4. Claim that washing with a soap to kill the coronavirus.

This is the only claim that is unequivocally true among most viral texts. Soap is effective and easy for killing the coronavirus. See figure below (adapted from CDC). From the schematic figure of the COVID-19 virus, the nanoparticle is enveloped by a fatty layer (grey layer from the figure) which is the weakest link assembling the structure together. Water alone cannot break this link or bonds of the fatty layer (lipids), but soap being an amphiphile- a substance which has both water-loving (hydrophilic) and fat-loving (lipophilic) molecules, binds to the fatty layer of the virus and detaches the layer which disassembles the virus structure, thereby killing the virus.

5. Claim that drinking hot water, gargling with warm salt water and avoiding ice-cream can protect you from coronavirus.

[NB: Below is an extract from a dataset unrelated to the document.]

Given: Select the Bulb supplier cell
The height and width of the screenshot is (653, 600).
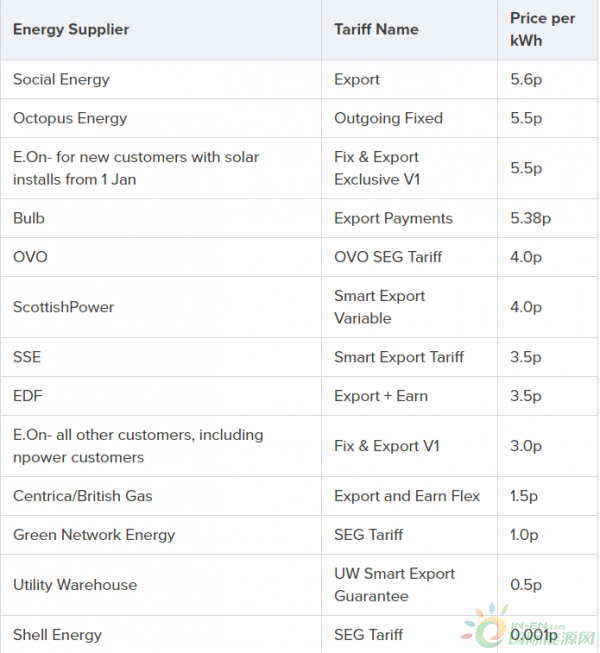Looking at the screenshot, I should coord(161,218).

Drinking or gargling with hot water or eating ice cream does not make a difference to coronavirus infections. Neither cold nor hot temperatures can kill coronavirus. WHO has released a series of infographics countering this claim. Trying to kill the virus by drinking or washing with hot water can burn the skin.

Conclusion

This viral texts claiming to be from UNICEF is one of many sets of misinformation on social media. Not only is it dishonestly trying to derive its credibility by claiming to be from UNICEF, but the misinformation is also a combination of individual pieces of hearsay, dangerous misinformation and some legitimate information.

This viral message also has the propensity to push people to simple yet ineffective methods of gargling hot and saltwater, or not using masks for infected people, when they should seek medical attention for prompt isolation and medical attention.

References

Fehr, A. R., & Perlman, S. (2015). Coronaviruses: an overview of their replication and pathogenesis. In Coronaviruses (pp. 1-23). Humana Press, New York, NY.

Sexton, N. R., Smith, E. C., Blanc, H., Vignuzzi, M., Peersen, O. B., & Denison, M. R. (2016). Homology-based identification of a mutation in the coronavirus RNA-dependent RNA polymerase that confers resistance to multiple mutagens. Journal of virology, 90(16), 7415-7428.

Neeltje van Doremalen, Trenton Bushmaker, Dylan Morris, Myndi Holbrook, Amandine Gamble, Brandi Williamson, Azaibi Tamin, Jennifer Harcourt, Natalie Thornburg, Susan Gerber, Jamie Lloyd-Smith, Emmie de Wit, Vincent Munster Aerosol and surface stability of HCoV-19 (SARS-CoV-2) compared to SARS-CoV-1
medRxiv 2020.03.09.20033217; doi: https://doi.org/10.1101/2020.03.09.20033217

Wei Luo, Maimuna S Majumder, Dianbo Liu, Canelle Poirier, Kenneth D Mandl, MarcLipsitch, Mauricio Santillana. The role of absolute humidity on transmission rates of the COVID-19 outbreak.